「アルツハイマー型認知症は“脳の糖尿病”です。人は不適切な食事をすることで糖尿病になりますが、それと似ていて、不適切な食事が認知症を発症させるのです。つまり、普段食べている食事を改善すれば、糖尿病だけでなく、認知症の予防にもなるのです」
そう警鐘を鳴らすのは、糖尿病専門医で「認知症にならない100まで生きる食事術」(文春新書)を上梓した「AGE牧田クリニック」の牧田善二院長だ。
「日本における認知症の高齢者人口の将来推計に関する研究」(九州大学・二宮利治教授)に基づく内閣府の推計によれば、65歳以上の認知症の患者数は2020年に約602万人。25年には約675万人と、高齢者の5.4人に1人が認知症になると言われている。

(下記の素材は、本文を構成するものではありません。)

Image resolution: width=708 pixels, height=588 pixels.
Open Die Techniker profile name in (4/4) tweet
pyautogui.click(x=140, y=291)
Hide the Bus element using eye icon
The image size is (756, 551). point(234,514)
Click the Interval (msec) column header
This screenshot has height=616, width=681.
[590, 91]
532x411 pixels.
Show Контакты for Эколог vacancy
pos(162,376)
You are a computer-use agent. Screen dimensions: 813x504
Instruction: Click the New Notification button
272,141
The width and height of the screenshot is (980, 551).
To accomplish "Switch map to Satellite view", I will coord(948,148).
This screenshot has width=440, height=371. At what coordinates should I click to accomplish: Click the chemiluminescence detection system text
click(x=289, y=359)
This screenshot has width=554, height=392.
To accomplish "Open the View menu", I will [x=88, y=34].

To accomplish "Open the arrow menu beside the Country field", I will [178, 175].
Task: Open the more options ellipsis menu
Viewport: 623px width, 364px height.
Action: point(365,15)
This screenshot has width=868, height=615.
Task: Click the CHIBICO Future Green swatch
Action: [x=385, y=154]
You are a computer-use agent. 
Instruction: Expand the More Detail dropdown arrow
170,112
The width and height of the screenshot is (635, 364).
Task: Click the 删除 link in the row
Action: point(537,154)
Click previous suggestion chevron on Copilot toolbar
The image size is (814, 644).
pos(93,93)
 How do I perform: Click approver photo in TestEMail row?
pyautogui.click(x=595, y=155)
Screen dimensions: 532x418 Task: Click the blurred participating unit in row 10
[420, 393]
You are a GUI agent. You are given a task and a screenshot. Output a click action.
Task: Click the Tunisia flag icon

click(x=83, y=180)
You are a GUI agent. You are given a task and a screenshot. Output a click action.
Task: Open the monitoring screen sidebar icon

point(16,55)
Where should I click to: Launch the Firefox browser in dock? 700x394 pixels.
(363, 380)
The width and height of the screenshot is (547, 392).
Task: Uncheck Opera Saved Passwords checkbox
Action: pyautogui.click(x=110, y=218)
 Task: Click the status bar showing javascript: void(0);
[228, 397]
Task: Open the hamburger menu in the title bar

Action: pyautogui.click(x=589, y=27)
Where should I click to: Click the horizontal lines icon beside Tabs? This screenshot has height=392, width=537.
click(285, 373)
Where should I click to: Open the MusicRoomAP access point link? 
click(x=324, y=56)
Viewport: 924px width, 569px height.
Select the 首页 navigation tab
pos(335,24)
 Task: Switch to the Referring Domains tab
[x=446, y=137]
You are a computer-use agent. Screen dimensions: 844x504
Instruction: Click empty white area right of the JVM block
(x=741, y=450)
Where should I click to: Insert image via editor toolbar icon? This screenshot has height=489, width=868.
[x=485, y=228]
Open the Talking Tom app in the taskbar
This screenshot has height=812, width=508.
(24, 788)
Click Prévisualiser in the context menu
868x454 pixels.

「ある保険会社の調査によれば、一番罹りたくない病気はがんを上回って認知症だといいます。早期発見によって完治する可能性が高いがんと違って、認知症は治らない病気であることも理由なのでしょう」
高齢者は80歳を超えると認知症の有病率が2割を超える。特に女性は、90歳以上の71.8%が認知機能に何らかの問題を抱えてしまう。
認知症は、人生100年時代における最大の課題と言っても過言ではない。糖尿病に罹ると認知症リスクが高まることは、データでも裏付けられている。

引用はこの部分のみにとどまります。